### PROBLEEMSTELLING
Pak het bronfragment over de Canon EOS 5DS weer op na de laatste zin en schrijf het verder.

Met deze bestanden komt de Canon EOS 5DS op het terrein van de middenformaat camera’s die als voordeel blijven beschikken over een grotere sensor met een ander karakter voor wat betreft de verhouding tussen scherpte en onscherpte. Twee reacties hoorde je naar aanleiding van die aankondiging, namelijk een spontane wens om zo’n camera aan te schaffen en even later de vraag of de objectieven van Canon het wel aan zouden kunnen. Het snelle antwoord op die tweede vraag was simpel: de EOS 5DS wordt voorzien van een anti-alias filter, en dat hoeft alleen maar als de objectieven goed genoeg zijn om het scheidend vermogen van de sensor van voldoende informatie te voorzien. Een antwoord op die eerste reactie is lastiger, de wedervraag is natuurlijk heb je het nodig of wil je het alleen maar hebben? Want eindeloze detailweergave, dat lijkt sinds het verdwijnen van de korrel uit de foto’s door de overgang naar digitaal wel het grootste verlangen van fotografen.

### AANGELEVERD MATERIAAL

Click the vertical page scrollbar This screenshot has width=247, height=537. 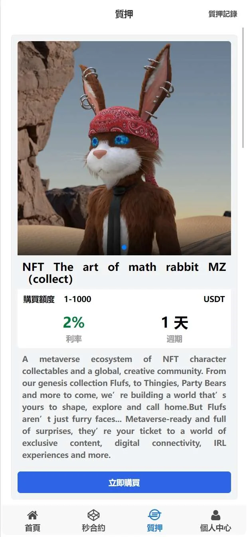click(x=243, y=87)
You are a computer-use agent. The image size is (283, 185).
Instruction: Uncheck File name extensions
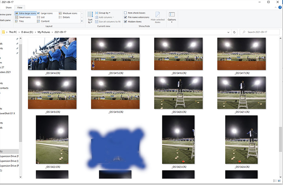coord(125,17)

### UITWERKING OPDRACHT
Twee versies
Ik kreeg heel even de gelegenheid om naar de twee versies van de nieuwe Canon te kijken en er enkele testjes mee uit te voeren. Ze waren, zoals dat dan heet, wel testbaar maar nog niet volledig. Echte foto’s en opnames die de opnames bij de verschillende ISO-waarden laten zien zijn er dus nog niet bij. Daarop moet nog even gewacht worden, iets dat ook degenen die de camera aan willen schaffen nog ongeveer een maand moeten doen. Wat bekeken en getest kon worden is een verschil tussen beide uitvoeringen. De EOS 5DS beschikt over een gewoon anti-alias filter dat bedoeld is om ongewenste kleureffecten in zich herhalende patronen tegen te gaan, met als bij-effect een verlies aan scherpte. Hoe groot dat verlies is is eigenlijk nooit te meten, en het wisselt per model camera want de ontwerpers kunnen kiezen hoe sterk ze de werking van het filter maken, willen ze minder kans op moiré en is wat meer scherpte-verlies niet zo erg dan wordt een sterker werkend anti-alias filter gekozen. Bij de EOS 5DS valt er iets te meten omdat de EOS 5Ds vergeleken kan worden met de EOS 5DS-R die beschikt over wat een anti-alias cancelation filter heet. Hierbij wordt de tweede laag van het filter niet gebruikt om de werking van de eerste laag te versterken, maar juist om die weer tegen te gaan. Het is nog niet hetzelfde als gewoon geen filter, maar het scheelt wel. Een tweede versie zonder filter zou tot twee echt compleet gescheiden productielijnen leiden, iets dat Canon niet wil.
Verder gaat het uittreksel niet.